Auf Farbdrucker ausdrucken oder einfach abspeichern (ist bei mir ein PDF mit der komischen Endung .do) und später auf nem Farbdrucker ausdrucken und einlaminieren. 
Übrigens IMMER mitnehmen und Pass auch dabei haben.
Geschafft, 4 Jahre für 45 EUR und für ganz Spanien gültig. :m
Hoffe konnte helfen ...







Gruß ritschwumm


----------



## streiti (14. Juli 2013)

*AW: Angellizenz Spanien allgemein - Küstenfischerei*

Hallo ritschwumm

Vielen Dank für deine ausfürliche Beschreibung, werde das gleich mal Versuchen.

Gruß Streiti


----------



## jeanneau34 (25. Juli 2013)

*AW: Angellizenz Spanien allgemein - Küstenfischerei*

Êin Hallo der Komune.

Zur Vollständigkeit der Infos sei folgendes noch zu sagen.
Bin bis Ende 2012 mit meinem Boot unter spanischer  Flagge
unterwegs gewesen und brauchte natürlich eine Fischereilizenz.
Wollte aber immer schon eine österreichische Flagge am Boot haben. Also,  NEUE REGISTRIERUNG in Österreich.
Und siehe da, brauche keine Fischereilizenz für Spanien mehr und das Fang- bzw. Entnahmeverbot für Thunfisch gilt für mich auch nicht mehr.

Gruß aus Alicante
Günther


----------



## LdaRookie (5. November 2013)

*AW: Angellizenz Spanien allgemein - Küstenfischerei*

Geil! Vielen vielen Dank!

1. für den Link! Meine neue Lizenz bis 2017 liegt frisch vor mir!

und

2. Für die Info von Jeanneau34! Die ich natürlich erst danach gelesen habe... Wenn ich das richtig verstehe, habe ich des gerade für Nöppes gemacht... weil ich seit ein paar Wochen ein Böötchen auf Malle liegen habe, dass ich in Deutschland registriert habe... Also deutsche Flagge... 

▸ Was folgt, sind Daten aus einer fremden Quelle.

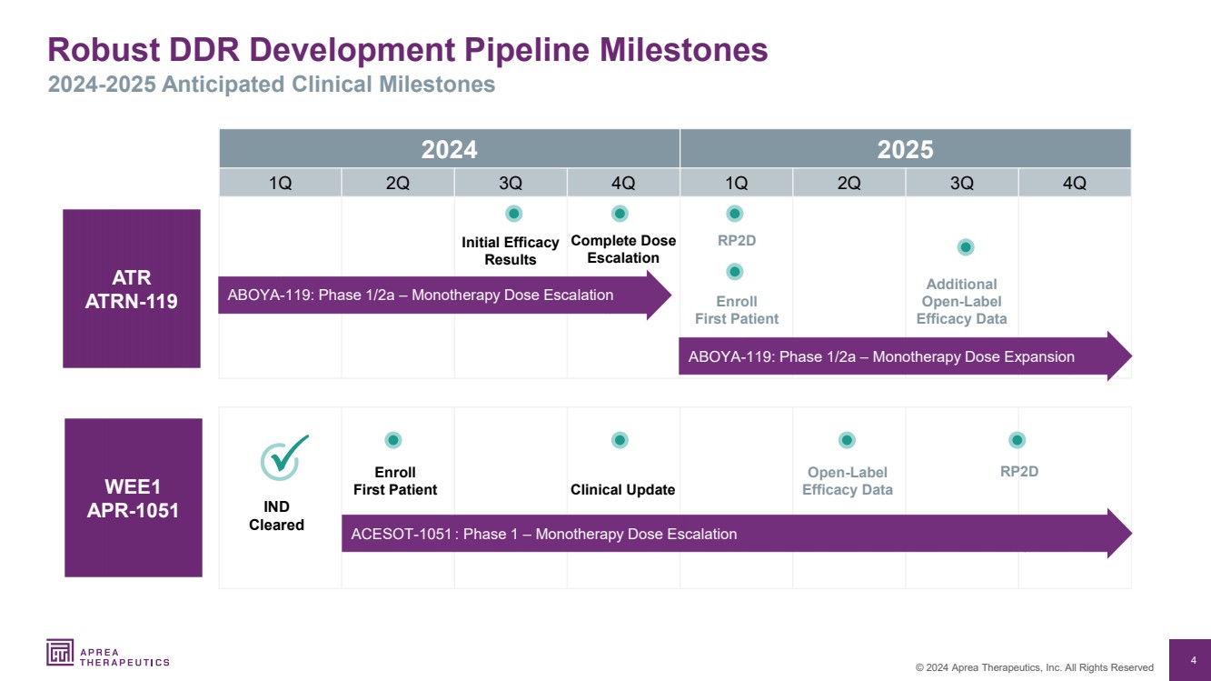Image resolution: width=1211 pixels, height=681 pixels.
Task: Click the copyright notice text
Action: coord(1034,667)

Aber ist ja egal... so oder so bin ich auf der sicheren Seite...


----------



## scorp10n77 (7. November 2013)

*AW: Angellizenz Spanien allgemein - Küstenfischerei*

das mit dem thunfisch wage ich mal zu bezweifeln. glaubst du nicht, dass du dich da auf dünnem eis bewegst?


----------



## Mühlkoppe (11. Dezember 2013)

*AW: Angellizenz Spanien allgemein - Küstenfischerei*

Hola Gemeinde,

Ich bin grade zurück von Lanzarote und habe mir dort für die nächsten drei Jahre ein Ticket besorgt. Ohne Hilfe eines Freundes wäre das so ohne weiteres nicht möglich gewesen...
Ich habe die Online-Lizenz über den Link auf Seite eins besorgt und dem freundlichen Beamten vor Ort gezeigt. Nach heftigen Diskussionen kam dann die Erkenntnis, dass die Lizenz auch auf den Kanaren gültig ist. Aber, Originalkommentar des freundlichen Beamten: "kann sein, dass die lokalen Polizeibehörden das nicht wissen"

Gruß Thorsten


----------